Ladies pants ( underware) are known as knickers in Australia ,some brands label their knickers as such , ( seen some in a large department store this morning ) and that's why it's good to have members form far a wide we can all learn something everyday 
Sorry I can't ,but someone may be able to answer your question on how they became know as That.. Thinking about it it could be more than likely that it's a slang word...


----------



## Cookie (Aug 11, 2015)

Here is it ladies and gentlemen 

http://www.localhistories.org/knickers.html


----------



## Kadee (Aug 11, 2015)

Cookie said:


> Here is it ladies and gentlemen
> 
> http://www.localhistories.org/knickers.html


Thank you for that Cookie , I was going to google it ,and my internet dropped. Out


----------



## jujube (Aug 11, 2015)

Lara said:


> Isn't "fannie" a bad word in the UK? It just means one's rear end here in america or is also used for a woman's name (like actress, Fannie Flagg) and of course Fannie Mae (a financial institution).

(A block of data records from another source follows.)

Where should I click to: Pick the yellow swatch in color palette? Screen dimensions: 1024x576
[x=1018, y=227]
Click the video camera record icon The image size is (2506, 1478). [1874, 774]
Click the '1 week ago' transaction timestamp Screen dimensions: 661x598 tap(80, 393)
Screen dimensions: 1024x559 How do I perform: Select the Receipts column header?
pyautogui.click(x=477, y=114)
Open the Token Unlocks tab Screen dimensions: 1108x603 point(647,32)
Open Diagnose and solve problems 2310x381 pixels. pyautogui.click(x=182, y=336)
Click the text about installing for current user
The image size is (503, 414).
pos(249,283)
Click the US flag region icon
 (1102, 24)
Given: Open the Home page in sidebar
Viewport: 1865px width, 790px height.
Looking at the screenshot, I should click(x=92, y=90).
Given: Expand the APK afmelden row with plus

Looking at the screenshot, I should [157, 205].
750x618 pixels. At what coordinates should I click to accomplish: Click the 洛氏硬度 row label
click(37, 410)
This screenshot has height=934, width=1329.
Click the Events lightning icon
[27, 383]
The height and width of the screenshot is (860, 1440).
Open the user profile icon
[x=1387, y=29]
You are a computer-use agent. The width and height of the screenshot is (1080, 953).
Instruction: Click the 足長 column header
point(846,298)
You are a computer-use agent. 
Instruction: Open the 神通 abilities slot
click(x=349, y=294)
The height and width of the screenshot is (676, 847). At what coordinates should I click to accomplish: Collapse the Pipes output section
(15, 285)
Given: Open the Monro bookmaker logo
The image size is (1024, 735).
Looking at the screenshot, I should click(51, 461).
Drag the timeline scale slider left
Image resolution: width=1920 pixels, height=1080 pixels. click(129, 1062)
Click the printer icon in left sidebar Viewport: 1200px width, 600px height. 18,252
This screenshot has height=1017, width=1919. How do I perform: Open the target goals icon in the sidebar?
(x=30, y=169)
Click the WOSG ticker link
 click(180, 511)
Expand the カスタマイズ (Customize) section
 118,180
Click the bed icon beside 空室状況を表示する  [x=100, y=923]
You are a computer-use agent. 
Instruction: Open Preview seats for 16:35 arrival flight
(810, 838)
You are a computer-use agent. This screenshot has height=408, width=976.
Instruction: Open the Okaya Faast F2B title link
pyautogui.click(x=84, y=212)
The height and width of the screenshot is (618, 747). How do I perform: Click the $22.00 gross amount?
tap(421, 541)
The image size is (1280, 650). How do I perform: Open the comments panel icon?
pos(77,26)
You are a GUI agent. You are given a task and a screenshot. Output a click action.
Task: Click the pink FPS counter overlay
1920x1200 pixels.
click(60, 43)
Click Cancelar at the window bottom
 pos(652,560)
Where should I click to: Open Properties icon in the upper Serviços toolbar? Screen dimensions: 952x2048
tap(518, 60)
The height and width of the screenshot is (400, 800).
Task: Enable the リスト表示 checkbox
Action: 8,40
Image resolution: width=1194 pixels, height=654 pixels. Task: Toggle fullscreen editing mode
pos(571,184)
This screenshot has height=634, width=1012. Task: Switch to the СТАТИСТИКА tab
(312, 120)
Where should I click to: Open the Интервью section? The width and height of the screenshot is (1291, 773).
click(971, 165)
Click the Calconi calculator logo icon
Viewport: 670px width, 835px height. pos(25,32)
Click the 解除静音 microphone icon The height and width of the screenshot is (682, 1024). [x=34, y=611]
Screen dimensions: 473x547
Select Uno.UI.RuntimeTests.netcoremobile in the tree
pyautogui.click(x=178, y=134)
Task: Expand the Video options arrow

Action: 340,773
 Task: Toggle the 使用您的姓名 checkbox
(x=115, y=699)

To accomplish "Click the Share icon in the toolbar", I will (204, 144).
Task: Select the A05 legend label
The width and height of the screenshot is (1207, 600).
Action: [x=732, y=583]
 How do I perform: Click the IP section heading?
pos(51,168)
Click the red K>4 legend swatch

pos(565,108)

One of the tall office buildings in downtown Orlando used to say "THE FIRST, FA" across the top in huge letters.  A bank called "The First" was the primary occupant in the building and "FA" stands for Federal Association, which is a banking designation of some kind.   A British friend told me that some British tourists liked to take pictures of the sign because of the "FA", which she said was short for "Fanny Adams", apparently a mild expletive.  I guess it would be the equivalent of Americans seeing "ASS" on the top of a building.


----------



## jujube (Aug 11, 2015)

Chunky.  All I can think of is "I don't skinny dip any more, I sort of chunky dunk..."


----------



## Glinda (Aug 11, 2015)

Lara said:


> The P word is Highly disrespectful to all women in america.



There is also a P word that is disrespectful of men.  I use it when necessary.


----------



## Warrigal (Aug 11, 2015)

Ever heard of Antz Pantz?

https://www.youtube.com/watch?v=4Ac9XE2Koxg


----------



## Cookie (Aug 11, 2015)

I find the C word very rude, but sometimes apt, however I never use it, only refer to it.


----------



## Shalimar (Aug 11, 2015)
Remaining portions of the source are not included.